Nous renonçons progressivement à écouter les nouvelles, tant elles sont anxiogènes. Seule une émission culinaire vient nous distraire chaque soir.
Nous vivons ainsi pendant plus d’un mois, dans une bulle familiale, joyeuse et heureuse, isolée, hors du temps. Nous fêtons les anniversaires. Les Zoom se succèdent avec la famille, dont une partie bien lointaine, et les amis. Cet isolement est l’occasion de reprendre des contacts que nous n’avions plus.
Un jour, une voisine sonne, pour proposer que dans la rue, chaque jour à 19 heures, nous ayons quelques échanges avec les familles de quatre maisons proches. S’installe alors par les fenêtres un petit moment distractif : chacun choisit un morceau de musique de quelques minutes, puis propose un quiz sur différents sujets. Ce moment distractif devient un plaisir quotidien, créant des liens sympathiques avec des personnes jusqu’alors inconnues.
Le passage d’amis demeurant à proximité est également un plaisir. Respectant l’éloignement imposé, pendant quelques minutes, de nos fenêtres donnant sur la rue, nous échangeons nos impressions sur cet isolement forcé.
Au fil des jours, la nature s’éveille. Le soleil chauffe davantage. C’est la naissance des fleurs du printemps. Géraniums, dipladénias, iris, bougainvilliers, particulièrement bien soignés, explosent.

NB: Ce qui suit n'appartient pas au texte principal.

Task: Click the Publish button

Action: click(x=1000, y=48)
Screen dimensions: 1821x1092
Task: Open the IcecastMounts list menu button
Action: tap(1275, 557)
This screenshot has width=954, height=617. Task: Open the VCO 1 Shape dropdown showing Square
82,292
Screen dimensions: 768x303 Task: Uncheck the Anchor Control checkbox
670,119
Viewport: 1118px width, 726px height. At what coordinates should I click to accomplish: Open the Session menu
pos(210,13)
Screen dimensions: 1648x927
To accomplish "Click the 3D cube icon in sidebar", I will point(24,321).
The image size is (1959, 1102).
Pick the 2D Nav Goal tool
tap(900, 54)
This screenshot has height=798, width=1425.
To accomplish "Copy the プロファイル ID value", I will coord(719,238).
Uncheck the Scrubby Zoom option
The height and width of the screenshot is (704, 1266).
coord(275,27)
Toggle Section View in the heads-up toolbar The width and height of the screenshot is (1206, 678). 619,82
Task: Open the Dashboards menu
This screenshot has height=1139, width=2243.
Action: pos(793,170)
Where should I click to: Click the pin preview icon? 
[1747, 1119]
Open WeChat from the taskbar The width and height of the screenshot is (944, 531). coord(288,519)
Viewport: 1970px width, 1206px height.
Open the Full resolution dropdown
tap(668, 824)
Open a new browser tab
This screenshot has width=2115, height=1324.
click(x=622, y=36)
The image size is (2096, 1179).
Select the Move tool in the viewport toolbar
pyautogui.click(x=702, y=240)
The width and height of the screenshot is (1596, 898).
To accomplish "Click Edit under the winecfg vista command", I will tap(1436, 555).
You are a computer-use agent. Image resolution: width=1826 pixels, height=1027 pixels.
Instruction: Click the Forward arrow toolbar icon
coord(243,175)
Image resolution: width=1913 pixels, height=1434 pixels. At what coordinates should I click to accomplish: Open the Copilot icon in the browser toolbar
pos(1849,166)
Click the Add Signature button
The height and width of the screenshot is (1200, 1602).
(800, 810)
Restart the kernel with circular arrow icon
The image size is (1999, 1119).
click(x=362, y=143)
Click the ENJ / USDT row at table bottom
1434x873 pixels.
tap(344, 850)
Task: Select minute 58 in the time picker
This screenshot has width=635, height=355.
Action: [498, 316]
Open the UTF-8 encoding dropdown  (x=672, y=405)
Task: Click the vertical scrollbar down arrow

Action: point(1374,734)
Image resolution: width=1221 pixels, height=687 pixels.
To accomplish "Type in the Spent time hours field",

Huit semaines plus tard, après un déconfinement progressif, la fin de cette période approche. La vie timidement réapparait. Nous voyons autour de nous quelques commerces reprendre une petite activité. Le marché de fruits et légumes que nous fréquentons, totalement fermé jusqu’alors, dispose un matin de trois étals, bien isolés les uns des autres.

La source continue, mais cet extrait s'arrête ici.